Two killed, 40 wounded in Afghanistan suicide truck bomb: officials

Published June 30, 2015
“It was a suicide truck bomber detonating his vehicle at the gate of police headquarters,” provincial police spokesman Farid Ahmad Obaid said. ─ AP/File
“It was a suicide truck bomber detonating his vehicle at the gate of police headquarters,” provincial police spokesman Farid Ahmad Obaid said. ─ AP/File

KANDAHAR: A suicide truck bomb in southern Afghanistan on Tuesday killed two civilians and wounded more than 40, officials said, in the latest attack since the Taliban began their annual offensive.

The attacker detonated a lorry loaded with explosives at the gate of the police headquarters in Lashkar Gah, capital of the volatile Helmand province.

Afghan troops and police are battling the Taliban in the first “fighting season” since Nato ended its combat mission and left local forces to take charge of security.

The Helmand blast came less than two days after 11 soldiers were killed in a Taliban ambush in the normally relatively peaceful western province of Herat.

“It was a suicide truck bomber detonating his vehicle at the gate of police headquarters,” provincial police spokesman Farid Ahmad Obaid told AFP.

“Our initial reports show 40 wounded, two killed,” he said, adding that all of the casualties were civilians.

Provincial spokesman Omar Zhwak confirmed the attack.

“The blast was very powerful. Most of the wounded people are civilians who were hit by broken glass inside their homes,” he told AFP.

A doctor at the emergency hospital in Lashkar Gah said 40 civilians were brought to the hospital.

There was no immediate claim of responsibility for the attack. But the Taliban, who launched their annual spring-summer offensive in late April, vowed nationwide attacks in what is expected to be the bloodiest summer for a decade.

Read more: ISI officer involved in Kabul parliament attack, claims Afghan intelligence

Nato: coalition convoy targeted in suicide attack in Kabul

A suicide attacker driving an explosives-packed vehicle targeted a North Atlantic Treaty Organisation (Nato) military convoy in the Afghan capital, Kabul, on Tuesday, police and a Nato official said.

Police on the scene said casualties were expected.

"It was a suicide car bomber, there are casualties but it is too early to know the extent of the damage," said Kabul deputy police chief Sayed Gulagha.

A spokesman for the Nato mission in Afghanistan, US Army Col Brian Tribus, said that a coalition convoy had been attacked. “We can confirm there was an attack on coalition forces.
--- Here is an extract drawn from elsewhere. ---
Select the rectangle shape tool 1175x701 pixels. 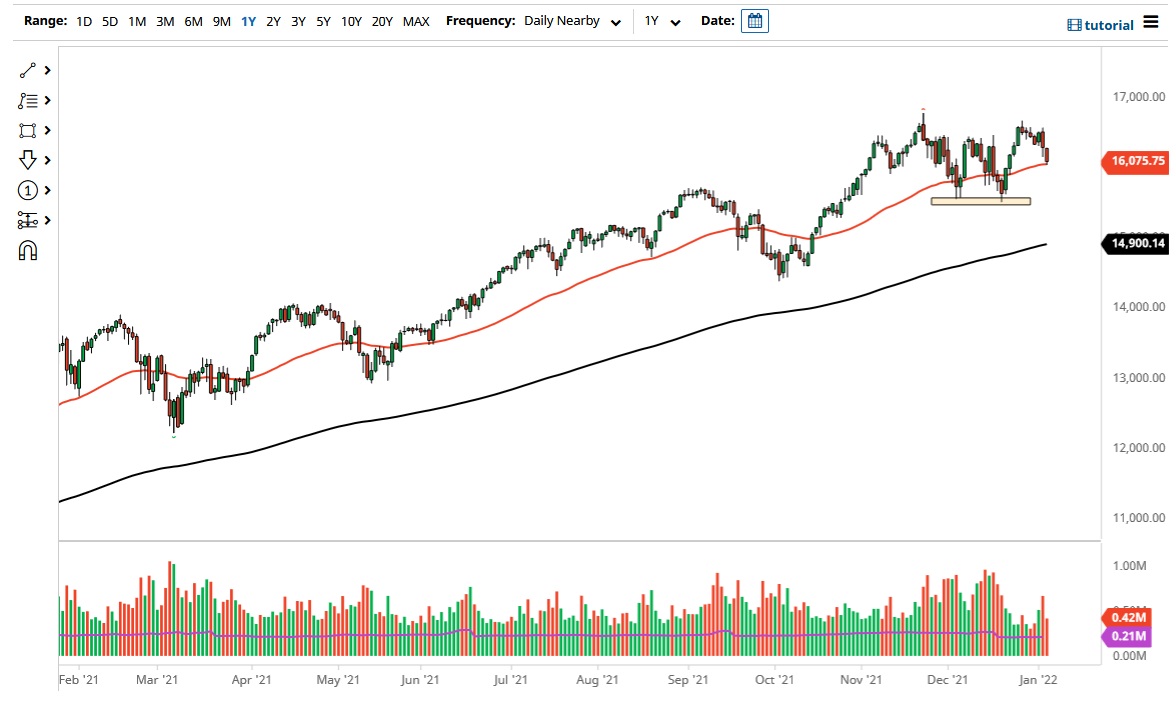pos(27,130)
We are gathering information,” he said.

The explosion happened at 1:20 pm on the main airport road in eastern Kabul. The blast sent a huge plume of black smoke over the city. It happened as government employees were leaving their offices and roads were choked with vehicles as the working day is shortened during the Holy month of Ramazan.
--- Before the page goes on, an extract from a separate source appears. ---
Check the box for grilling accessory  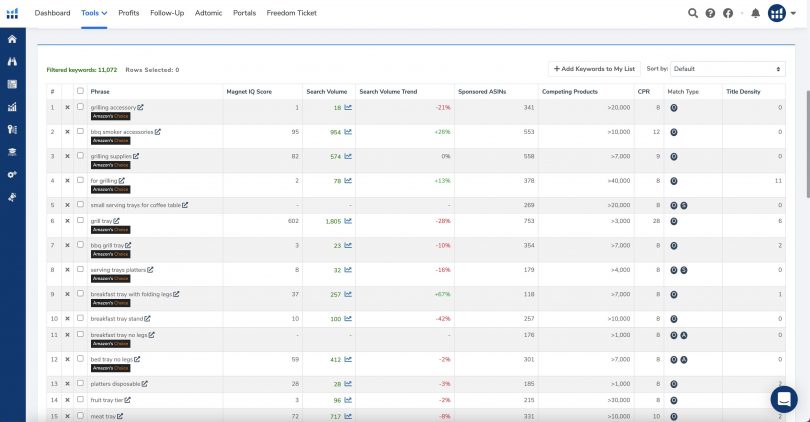[80, 107]
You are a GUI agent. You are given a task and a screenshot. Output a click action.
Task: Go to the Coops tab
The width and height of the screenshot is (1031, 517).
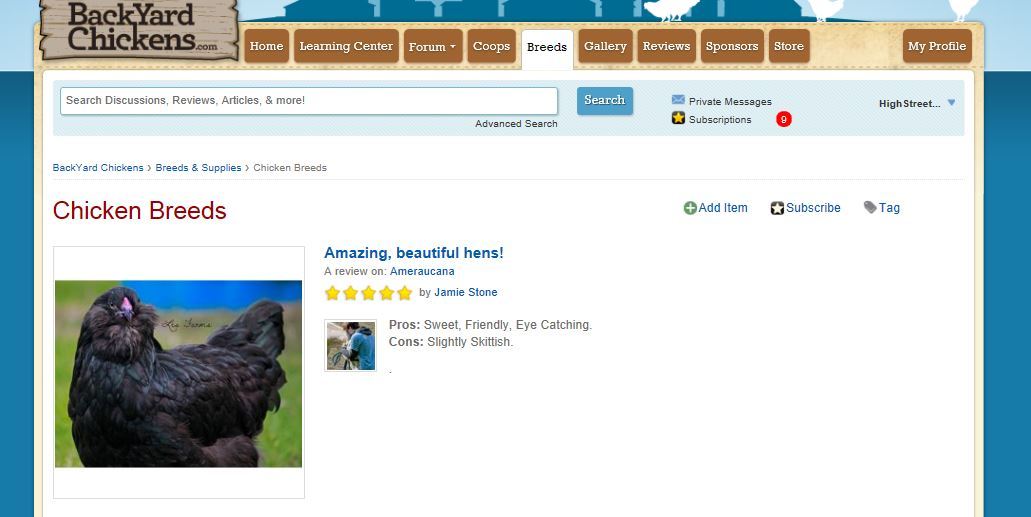(491, 46)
Huge explosion shakes Afghan capital near shopping district

A huge explosion shook the Afghan capital Kabul, sending a plume of black smoke over the city's western suburbs on Tuesday.

The cause of the explosion was not immediately known.

The Deputy Chief of Kabul police Sayed Gulagha has confirmed it was an explosion and says it appears to have occurred near a busy shopping district.

The blasts come a week after an audacious attack on the nation's parliament, which highlighted the ability of insurgents, who have been fighting to overthrow the Kabul government for almost 14 years, to enter the highly fortified capital to stage deadly attacks.

The Taliban's annual summer offensive has sent civilian and military casualties soaring and threatened major cities for the first time in a decade.

Read more: Taliban dissociate themselves from Afghan peace move

A fierce battle has been going on in the northern province of Kunduz, where last week Afghan forces recaptured a key district from Taliban fighters who had threatened to overrun their first provincial capital since being toppled from power in 2001.

Last week also saw the militants launch a brazen assault on parliament in Kabul, detonating a car bomb at the entrance and trading fire with security forces.

Police and soldiers beat back the attack with only two civilians killed, but the incident highlighted the Taliban's continuing ability to strike even at the heart of the heavily-secured capital.